▶ **PROBLEM**: Starting at the line that contains "Çankaya Escort (132, 1159)", quote each line exactly through the last line of the entries, both included.

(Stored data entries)
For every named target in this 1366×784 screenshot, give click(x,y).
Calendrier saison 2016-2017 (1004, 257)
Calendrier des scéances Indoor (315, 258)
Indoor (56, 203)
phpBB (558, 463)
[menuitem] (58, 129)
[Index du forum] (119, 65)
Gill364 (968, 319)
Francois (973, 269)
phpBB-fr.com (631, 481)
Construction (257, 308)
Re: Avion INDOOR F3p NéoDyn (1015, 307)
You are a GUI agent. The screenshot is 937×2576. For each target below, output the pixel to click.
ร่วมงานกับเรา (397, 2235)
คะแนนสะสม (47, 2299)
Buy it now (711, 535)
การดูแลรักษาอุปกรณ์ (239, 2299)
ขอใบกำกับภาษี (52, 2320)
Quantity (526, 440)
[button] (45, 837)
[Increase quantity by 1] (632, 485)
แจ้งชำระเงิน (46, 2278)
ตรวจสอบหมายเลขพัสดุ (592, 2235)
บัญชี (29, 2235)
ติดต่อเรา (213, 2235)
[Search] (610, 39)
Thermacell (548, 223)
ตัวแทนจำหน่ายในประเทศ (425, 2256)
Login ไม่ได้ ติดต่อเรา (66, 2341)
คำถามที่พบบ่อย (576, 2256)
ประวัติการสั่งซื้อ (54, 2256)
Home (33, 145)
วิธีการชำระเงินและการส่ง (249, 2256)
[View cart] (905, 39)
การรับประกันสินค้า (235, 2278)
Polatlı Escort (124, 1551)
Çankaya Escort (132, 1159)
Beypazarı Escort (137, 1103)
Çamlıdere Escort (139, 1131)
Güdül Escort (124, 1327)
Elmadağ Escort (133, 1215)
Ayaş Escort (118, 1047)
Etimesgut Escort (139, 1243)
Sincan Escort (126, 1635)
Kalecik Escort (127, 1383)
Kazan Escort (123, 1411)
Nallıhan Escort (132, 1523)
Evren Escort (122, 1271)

▶ **EXPECTED ANSWER**:
Çankaya Escort (132, 1159)
Beypazarı Escort (137, 1103)
Çamlıdere Escort (139, 1131)
Güdül Escort (124, 1327)
Elmadağ Escort (133, 1215)
Ayaş Escort (118, 1047)
Etimesgut Escort (139, 1243)
Sincan Escort (126, 1635)
Kalecik Escort (127, 1383)
Kazan Escort (123, 1411)
Nallıhan Escort (132, 1523)
Evren Escort (122, 1271)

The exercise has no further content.